J. Bilello1, T. Robinson1, T. Jones1, K. Wikiel1, E. Jones1 1University Of Colorado Denver, Department Of Surgery, Aurora, CO, USA
Introduction:
Achieving hemostasis through the use of surgical energy is essential in nearly all laparoscopic cases. During laparoscopic surgery, radiofrequency energy can transfer to nearby instruments resulting in patient burns via capacitive coupling. More than one-third of energy instruments have a defect in the insulation which can result in unintentionally burns in patients and have also resulted in patient death. Previous studies have shown that severe tissue damage and necrosis can occur at temperatures as low as 60°C. Active electrode monitoring (AEM) is a new emerging technology that may reduce the risk of stray energy injuries during laparoscopic surgery.
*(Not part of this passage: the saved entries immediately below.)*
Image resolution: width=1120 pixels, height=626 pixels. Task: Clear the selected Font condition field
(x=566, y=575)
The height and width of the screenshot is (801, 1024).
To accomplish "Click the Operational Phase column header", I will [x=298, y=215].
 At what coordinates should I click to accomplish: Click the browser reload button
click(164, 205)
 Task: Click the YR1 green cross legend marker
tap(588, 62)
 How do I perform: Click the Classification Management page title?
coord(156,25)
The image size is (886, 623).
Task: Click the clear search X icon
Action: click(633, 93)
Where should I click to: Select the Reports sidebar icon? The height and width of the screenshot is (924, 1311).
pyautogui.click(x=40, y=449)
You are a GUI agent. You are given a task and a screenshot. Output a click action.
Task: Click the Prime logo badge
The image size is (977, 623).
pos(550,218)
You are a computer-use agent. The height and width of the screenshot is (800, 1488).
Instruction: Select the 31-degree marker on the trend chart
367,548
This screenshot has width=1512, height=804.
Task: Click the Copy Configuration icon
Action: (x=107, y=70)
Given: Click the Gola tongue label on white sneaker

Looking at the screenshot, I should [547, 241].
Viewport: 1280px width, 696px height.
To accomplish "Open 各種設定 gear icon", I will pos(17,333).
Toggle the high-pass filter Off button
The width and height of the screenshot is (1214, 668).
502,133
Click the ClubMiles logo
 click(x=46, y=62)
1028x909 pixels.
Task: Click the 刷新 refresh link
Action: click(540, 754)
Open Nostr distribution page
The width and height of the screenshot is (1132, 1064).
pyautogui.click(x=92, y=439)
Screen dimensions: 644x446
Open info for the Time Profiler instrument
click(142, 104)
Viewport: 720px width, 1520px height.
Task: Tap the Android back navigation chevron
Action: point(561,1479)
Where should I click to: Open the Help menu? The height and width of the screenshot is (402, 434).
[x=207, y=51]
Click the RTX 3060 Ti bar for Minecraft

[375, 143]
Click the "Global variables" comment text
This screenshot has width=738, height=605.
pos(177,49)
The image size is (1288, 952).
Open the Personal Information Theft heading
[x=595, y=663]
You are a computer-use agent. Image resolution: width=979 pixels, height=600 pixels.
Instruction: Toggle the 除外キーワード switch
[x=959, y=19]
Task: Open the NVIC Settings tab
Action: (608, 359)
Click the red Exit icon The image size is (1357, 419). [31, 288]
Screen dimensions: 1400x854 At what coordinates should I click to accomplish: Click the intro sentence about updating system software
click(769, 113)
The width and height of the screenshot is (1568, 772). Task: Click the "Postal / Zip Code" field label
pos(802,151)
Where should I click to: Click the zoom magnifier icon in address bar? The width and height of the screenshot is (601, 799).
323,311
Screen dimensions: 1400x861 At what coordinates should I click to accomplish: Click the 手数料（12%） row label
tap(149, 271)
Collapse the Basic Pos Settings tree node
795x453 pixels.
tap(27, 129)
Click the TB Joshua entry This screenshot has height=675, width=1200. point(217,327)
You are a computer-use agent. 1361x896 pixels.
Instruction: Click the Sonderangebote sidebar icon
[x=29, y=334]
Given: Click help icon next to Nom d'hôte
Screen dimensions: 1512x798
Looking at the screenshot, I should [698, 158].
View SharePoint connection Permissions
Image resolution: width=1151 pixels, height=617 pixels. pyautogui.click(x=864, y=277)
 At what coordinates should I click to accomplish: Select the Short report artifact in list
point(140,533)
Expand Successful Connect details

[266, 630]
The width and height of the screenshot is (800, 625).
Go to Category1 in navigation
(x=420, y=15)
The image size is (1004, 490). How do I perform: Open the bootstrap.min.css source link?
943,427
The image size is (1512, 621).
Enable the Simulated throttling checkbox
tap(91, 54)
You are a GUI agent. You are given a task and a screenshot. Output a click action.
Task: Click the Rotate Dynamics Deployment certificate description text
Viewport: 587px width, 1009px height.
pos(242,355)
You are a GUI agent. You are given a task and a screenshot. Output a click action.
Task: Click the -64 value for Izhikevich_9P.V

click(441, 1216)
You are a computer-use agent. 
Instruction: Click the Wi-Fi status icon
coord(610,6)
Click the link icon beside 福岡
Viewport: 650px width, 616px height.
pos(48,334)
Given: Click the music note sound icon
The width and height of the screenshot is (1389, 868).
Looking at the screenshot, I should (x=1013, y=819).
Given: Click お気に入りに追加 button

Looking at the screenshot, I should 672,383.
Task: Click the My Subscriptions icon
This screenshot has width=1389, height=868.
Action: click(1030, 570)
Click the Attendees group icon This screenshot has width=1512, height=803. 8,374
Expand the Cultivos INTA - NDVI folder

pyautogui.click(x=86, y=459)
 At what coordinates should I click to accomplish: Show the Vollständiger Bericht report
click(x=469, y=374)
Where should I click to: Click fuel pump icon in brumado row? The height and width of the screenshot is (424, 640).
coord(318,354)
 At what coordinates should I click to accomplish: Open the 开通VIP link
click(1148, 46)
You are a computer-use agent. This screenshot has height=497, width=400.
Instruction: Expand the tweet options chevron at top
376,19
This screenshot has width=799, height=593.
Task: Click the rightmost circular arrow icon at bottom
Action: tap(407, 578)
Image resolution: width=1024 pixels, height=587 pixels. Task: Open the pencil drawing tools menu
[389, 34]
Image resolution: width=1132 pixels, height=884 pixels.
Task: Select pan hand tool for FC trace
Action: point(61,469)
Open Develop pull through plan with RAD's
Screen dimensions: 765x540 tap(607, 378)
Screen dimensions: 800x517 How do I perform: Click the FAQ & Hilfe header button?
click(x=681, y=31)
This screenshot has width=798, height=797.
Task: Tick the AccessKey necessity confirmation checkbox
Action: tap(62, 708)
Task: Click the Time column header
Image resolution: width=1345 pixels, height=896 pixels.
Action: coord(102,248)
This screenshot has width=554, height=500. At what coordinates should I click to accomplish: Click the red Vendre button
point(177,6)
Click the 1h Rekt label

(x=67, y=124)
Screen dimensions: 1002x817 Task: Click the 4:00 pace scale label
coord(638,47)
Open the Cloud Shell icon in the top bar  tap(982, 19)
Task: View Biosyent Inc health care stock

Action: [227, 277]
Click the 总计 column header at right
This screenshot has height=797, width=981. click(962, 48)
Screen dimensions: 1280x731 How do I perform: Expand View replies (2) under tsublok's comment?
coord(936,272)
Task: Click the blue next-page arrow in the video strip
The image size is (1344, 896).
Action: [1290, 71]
These devices consist of a conductive metal tube that acts as a protective shield around a laparoscopic instrument, minimizing the impact of a potential insulation layer defect. Few studies have evaluated the efficacy of active electrode monitoring in reducing stray energy injuries due to laparoscopic insulation defects. This study aims to compare thermal injury in bovine intestine tissue both with and without active electrode monitoring in a benchtop model of laparoscopic insulation failure.
Methods:
Radiofrequency energy (joules) was delivered to a standard, monopolar, L-hook and an active electrode monitoring L-hook at 30W in coagulation mode via the most commonly used electrosurgical generator. An insulation defect was created in the shaft of both instruments and the change in tissue temperature from baseline was recorded with a thermal camera. Statistical significance was set at p < 0.05.
Results:
After an insulation defect had been made, the active electrode monitoring energy device minimally changed tissue temperatures compared to the standard L-hook at 30W in coagulation mode (6.3°C±0.42 vs. 131.6°C±0.39, p<0.0001). Additionally, significantly less energy was transferred with the active electrode monitoring L-hook compared to the standard L-hook despite similar insulation defects (59.7±3.3J vs. 148.19±8.1J, p<0.0001).
Conclusion:
Active electrode monitoring aims to minimize stray energy in laparoscopic instruments, preventing patient burns from energy devices. In this benchtop study of standard, laparoscopic energy instruments with insulation defects, active electrode monitoring eliminated stray energy transfer from the device to tissue. Active electrode monitoring should be considered when performing any laparoscopic surgery that requires monopolar energy to reduce the risk of stray energy burns and patient complications.